When you maintain healthy relationships with others, your physiological condition is stable, and the ability to learn is enhanced.
You still do not hurt a little "good stress" to activate the nervous system and cause a burst of energy (think of an experienced coach who has a little pressure on you, so you can play with maximum efficiency).
However, you will not be able to form new synaptic connections effectively if you do not feel safe.
Healthy relationships contribute to the development of a number of chemicals that facilitate the learning process. These include:
Serotonin has a calming effect on certain areas of the brain;
norepinephrine, in small quantities creates a focusing effect.
oxytocin - is particularly useful for the formation of relationships and learning
In his book The Brain That Changes Itself ( «Brain Plasticity: amazing facts about how thoughts can change the structure and our brain function") Norman Doydzh talks about the theory that oxytocin promotes a change in the brain, eliminating a number of existing neural pathways to make room for new.
And this brings us back to the relationship: the process allows you to change the old neural pathways, in order to prepare for another life, where we will have a new partner or a newborn baby
Friendship and other warm ties contribute to the development of oxytocin, albeit in small quantities.

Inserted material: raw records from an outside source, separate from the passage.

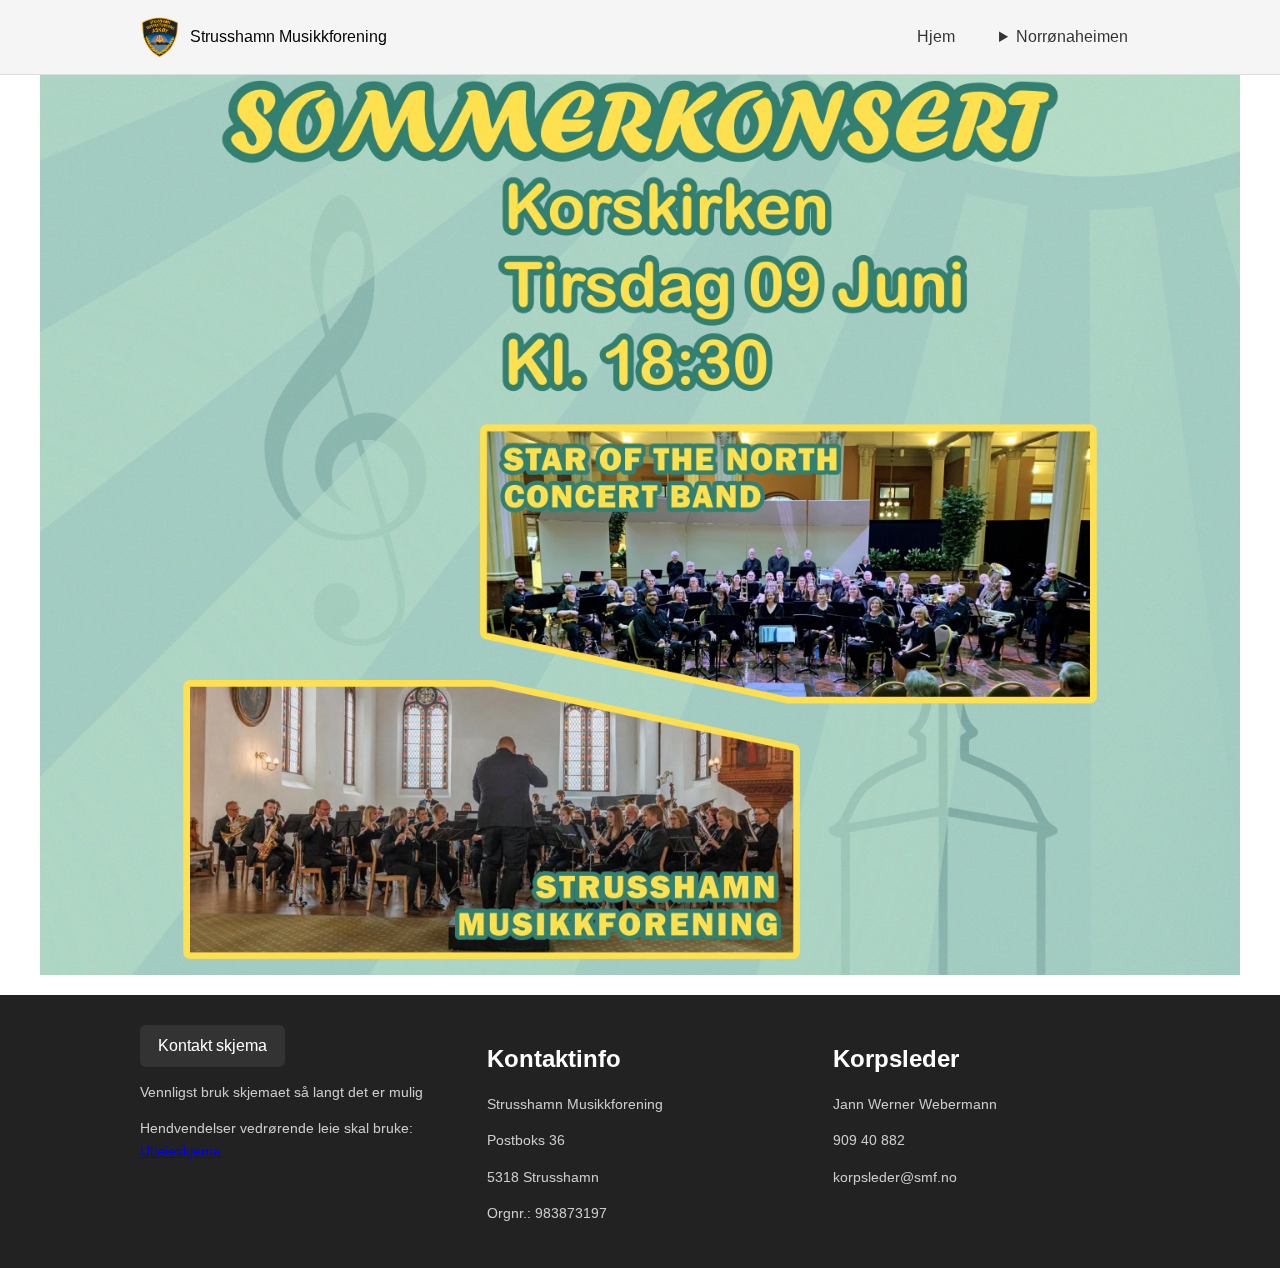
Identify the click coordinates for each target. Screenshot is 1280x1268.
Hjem (936, 36)
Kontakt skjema (212, 1045)
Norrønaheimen (1072, 36)
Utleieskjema (180, 1151)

Если хотите, чтобы ваш мозг сформировал новый нейронный путь, можете ускорить этот процесс посредством окситоцина.
Нейрохимическое вещество с самой большой способностью стимулировать изменения головного мозга — это, пожалуй, дофамин, также вырабатываемый в результате отношений, помогающих развитию. Я уже рассказывала о дофаминовой системе вознаграждения, которая настолько действенна, что создает зависимость, если дофаминовые пути привязаны к пагубным привычкам.
Чтобы легче добиваться результатов, нужно правильно использовать «химическую лабораторию» внутри нас.
Обеспечивая выработку дофамина в мозге под воздействием здоровых отношений, вы формируете сильную связь между тем видом деятельности, который хотите стимулировать, и естественными желаниями организма.
Вы предлагаете мозгу вознаграждение за то, что он изменит себя. Нейробиолог Марта Бернс рекомендует учителям рассматривать вырабатываемый мозгом дофамин как кнопку «сохранить», поскольку когда дофамин связан с процессом обучения, нейронные пути, отвечающие за усвоение информации, становятся гораздо прочнее и устойчивее.
По всем этим причинам здоровые отношения с окружающими могут стать для вас самым ценным активом при попытке измениться.
Однако без многократной стимуляции нового нейронного пути они не всегда способны эффективно конкурировать с существующими нежелательными путями и проблемным поведением.
Именно поэтому необходимо придерживаться третьего правила изменения мозга как в процессе терапии, так и в ходе изменений без профессиональной поддержки: повторение, повторение, дофамин.